* BRANO DI TESTO:
--------------------------------
Gli indimenticabili autori di “A Horse With No Name” si apprestano a fare ritorno nel nostro paese, il 5 agosto al Porto Turistico di Boretto (RE). In quest’occasione abbiamo avuto il piacere e l’onore di intervistare uno dei fondatori, Gerry Beckley, in un interessante viaggio tra passato e futuro di quello zoccolo duro di musicisti che non solo ha fatto la storia del rock, ma sa anche come portarla avanti attraverso i decenni e le generazioni.
Dopo neppure un anno dall’ultima performance, gli America sono già tornati a esibirsi in Italia, con nostro immenso piacere. Cosa vi lega così tanto al nostro paese?
Gerry Beckley: Amiamo l’Italia, e coglieremo ogni occasione per visitarla ed esibirci.
--------------------------------
* ESTRATTO DEI DATI:
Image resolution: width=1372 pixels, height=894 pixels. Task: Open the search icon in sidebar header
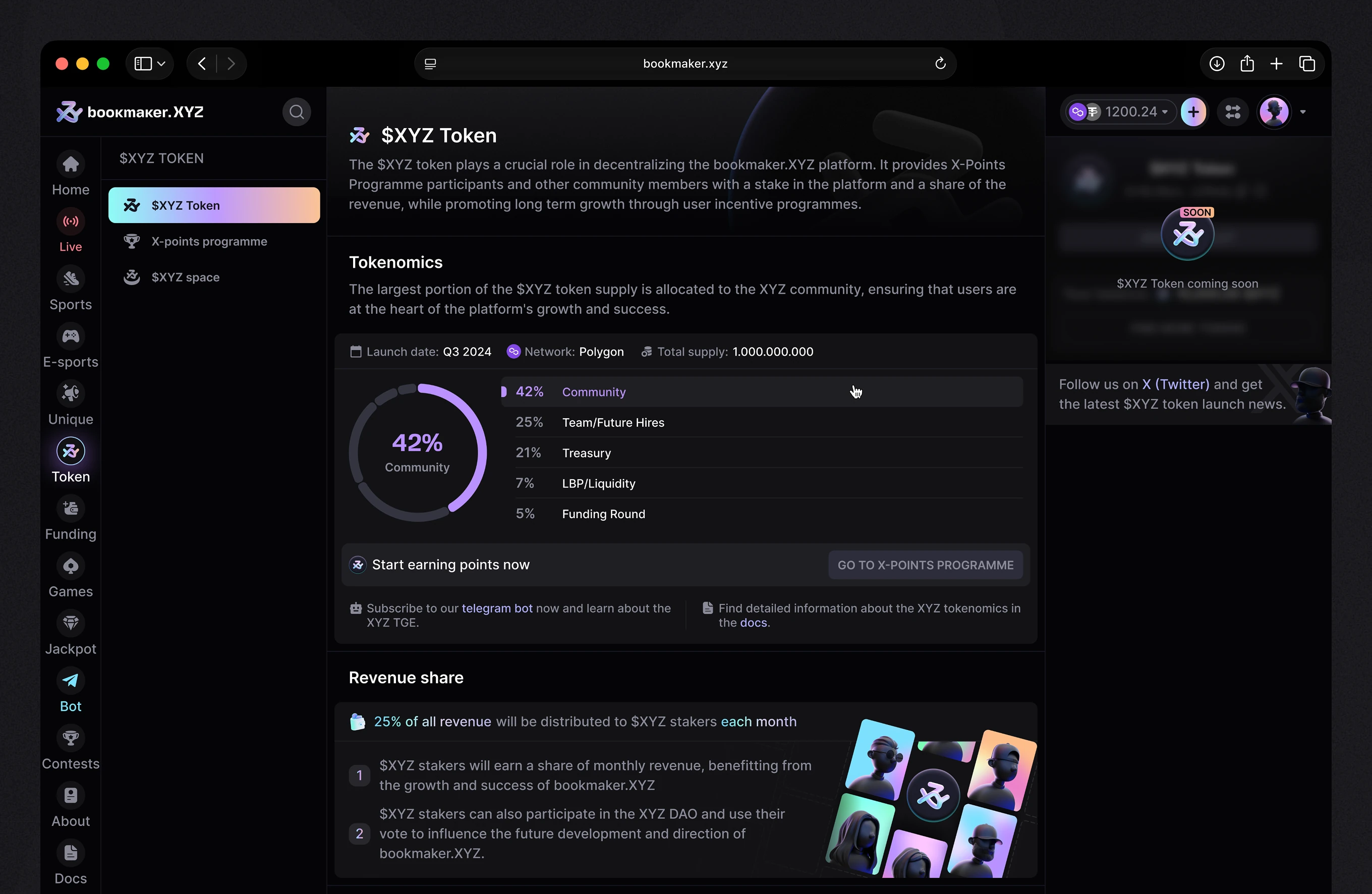[x=296, y=112]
--------------------------------
* SERIE DI COMPITI:
[1] Per favore, copia parola per parola la parte del brano che comincia con le parole "Gli indimenticabili autori" e si ferma dopo le parole "al nostro paese?".
[2] Secondo il brano, in quale data e in quale luogo tornano a esibirsi gli America?

* RISULTATI PER COMPITO:
[1]
Gli indimenticabili autori di “A Horse With No Name” si apprestano a fare ritorno nel nostro paese, il 5 agosto al Porto Turistico di Boretto (RE). In quest’occasione abbiamo avuto il piacere e l’onore di intervistare uno dei fondatori, Gerry Beckley, in un interessante viaggio tra passato e futuro di quello zoccolo duro di musicisti che non solo ha fatto la storia del rock, ma sa anche come portarla avanti attraverso i decenni e le generazioni.
Dopo neppure un anno dall’ultima performance, gli America sono già tornati a esibirsi in Italia, con nostro immenso piacere. Cosa vi lega così tanto al nostro paese?

[2] Il 5 agosto, al Porto Turistico di Boretto (RE).